Dweck: Lei que cria 24 mil cargos recompõe capacidade do Estado
© Fabio Rodrigues-Pozzebom/ Agência Brasil
A ministra da Gestão e da Inovação em Serviços Públicos, Esther Dweck, anunciou nesta quinta-feira (2) a sanção da Lei 15.367/2026, um marco para a recomposição da capacidade do Estado brasileiro em fornecer políticas públicas. A medida, que reestrutura carreiras no Executivo Federal e estabelece a criação de mais de 24 mil novos cargos, busca reverter um cenário de esvaziamento dos quadros governamentais.
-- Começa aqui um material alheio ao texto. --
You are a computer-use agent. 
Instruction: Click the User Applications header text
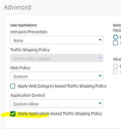point(24,25)
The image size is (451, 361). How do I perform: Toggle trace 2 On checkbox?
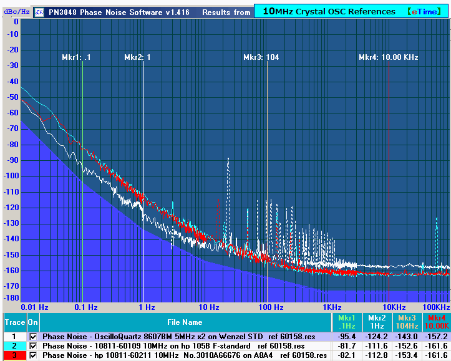(x=33, y=346)
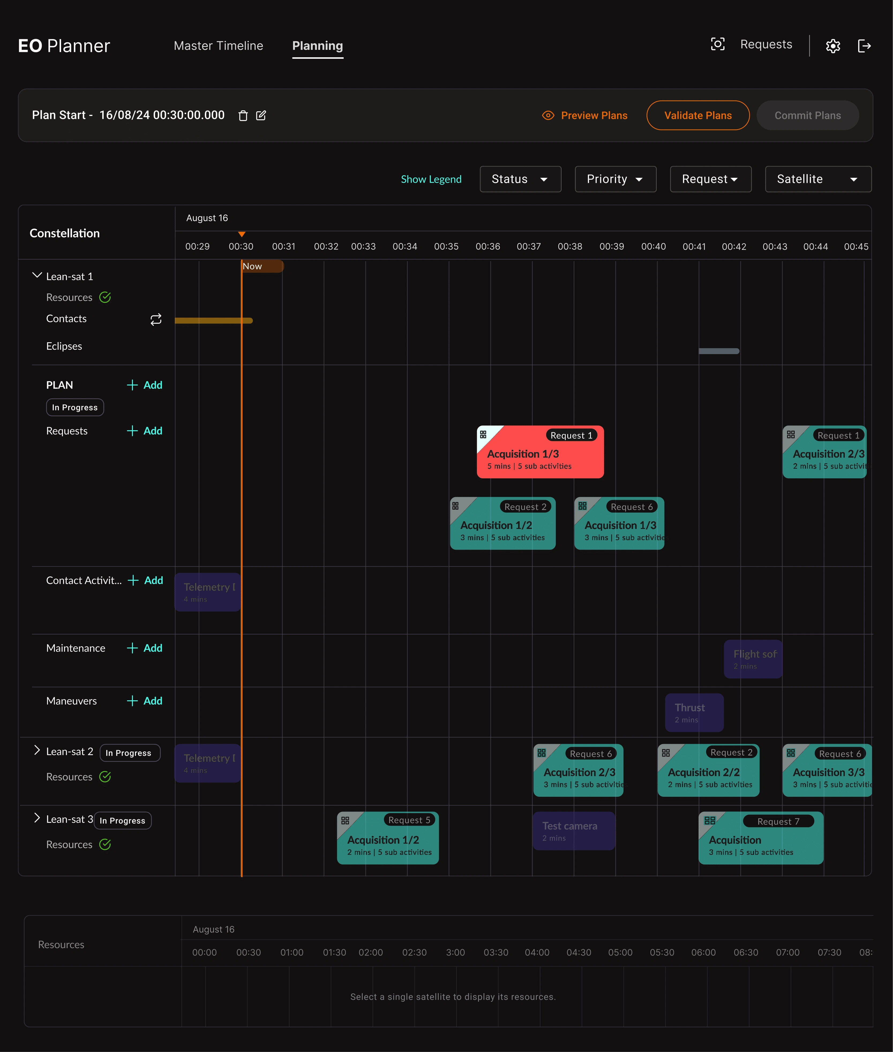Screen dimensions: 893x1052
Task: Open the Satellite filter dropdown
Action: 818,179
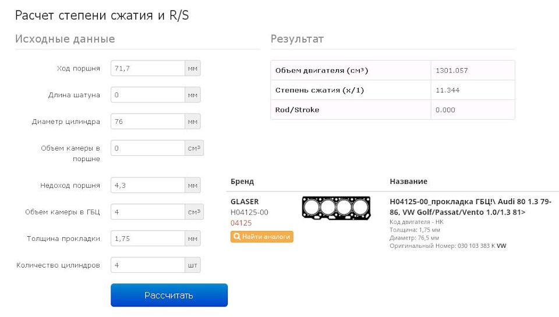Image resolution: width=559 pixels, height=317 pixels.
Task: Click the red 04125 part number link
Action: tap(241, 223)
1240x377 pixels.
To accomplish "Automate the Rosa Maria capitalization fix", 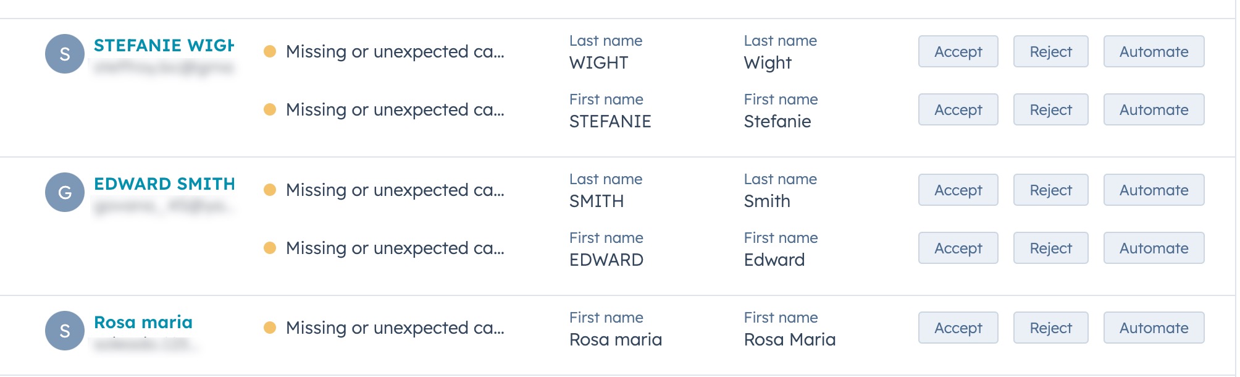I will [x=1154, y=328].
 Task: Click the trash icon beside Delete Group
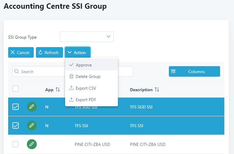pos(71,76)
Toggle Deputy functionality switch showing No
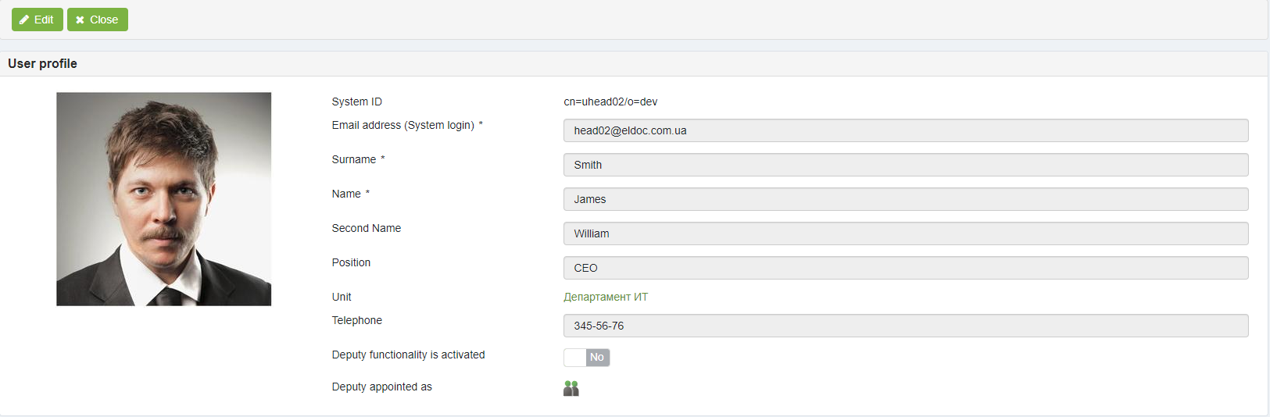1270x417 pixels. pos(587,358)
Segundo Dweck, em participação no programa Bom Dia Ministra do CanalGov, da Empresa Brasil de Comunicação (EBC), houve uma perda líquida de mais de 70 mil servidores desde 2016, excluindo as instituições federais de ensino, que possuem legislação própria para recomposição de pessoal.
Entre janeiro de 2023 e março de 2026, embora processos seletivos como o Concurso Público Nacional Unificado (CPNU) tenham permitido a entrada de 19 mil novos profissionais, o mesmo período viu a saída de aproximadamente 16 mil servidores, resultando num acréscimo líquido de apenas 3 mil. Diante desse quadro, a ministra ressaltou a cautela na gestão dos recursos: “A gente está recompondo quadros, mas em uma taxa muito menor do que a saída, porque a gente tem limites fiscais e tudo é feito com total responsabilidade fiscal”.
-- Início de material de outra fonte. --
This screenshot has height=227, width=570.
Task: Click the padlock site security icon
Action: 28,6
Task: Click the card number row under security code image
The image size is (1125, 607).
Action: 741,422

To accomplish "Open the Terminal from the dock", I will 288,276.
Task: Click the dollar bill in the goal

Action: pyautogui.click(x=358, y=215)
Sancionada na terça-feira (31), a Lei 15.367/2026 não apenas abre vagas, mas também reconfigura 200 mil cargos já existentes, modernizando funções consideradas obsoletas e introduzindo carreiras transversais, que possibilitam atuação em diversas esferas governamentais.
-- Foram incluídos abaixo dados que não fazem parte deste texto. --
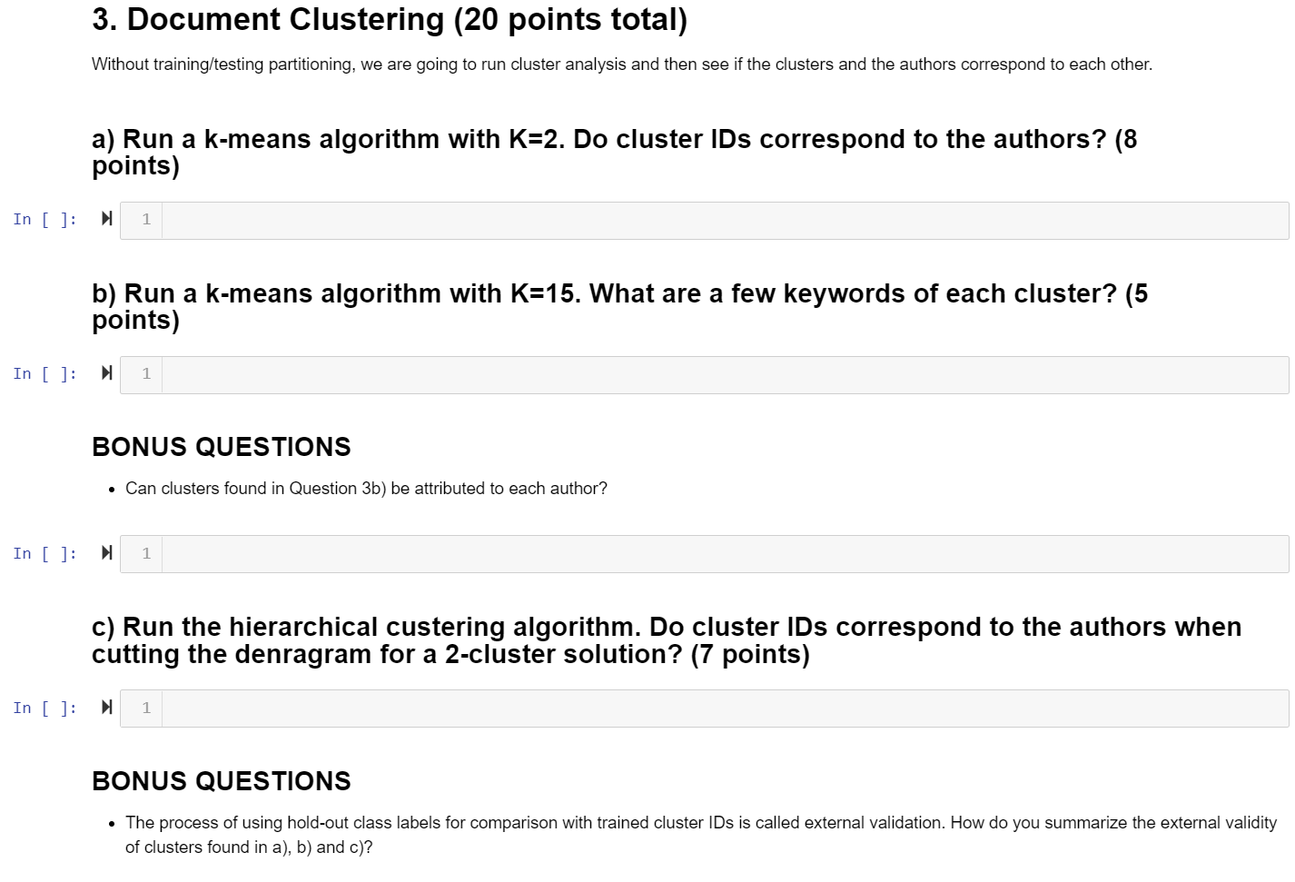Run the code cell under question 3a
This screenshot has height=882, width=1295.
click(106, 218)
O impacto orçamentário previsto para 2026 é de R$ 5,3 bilhões, representando cerca de 1,5% das despesas com pessoal da Lei Orçamentária Anual (LOA) para o mesmo ano. Dweck assegurou que esse investimento não resultará em uma expansão geral dos gastos com pessoal: “A gente quando chegou [ao governo] tinha um percentual de gasto com pessoa em torno de 2,6% do PIB [Produto Interno Bruto], que já estava em uma mínima histórica no Brasil. A gente fez toda essa reestruturação de carreiras e a gente vai entregar no final do mandato o mesmo percentual”.
Educação
O setor da educação federal, com legislação própria, seguiu um fluxo diferente, não sendo contabilizado nas perdas líquidas gerais. Contudo, a ministra apontou uma estagnação na expansão de seus quadros: “Na área de educação, desde 2016 não se autorizava o aumento de cargos. Você fazia a reposição, mas não aumentava”.
Com a nova lei, essa realidade muda, com a criação de 13.187 vagas para professores e 11.576 para técnicos administrativos em educação, que serão preenchidas progressivamente através de novos concursos públicos.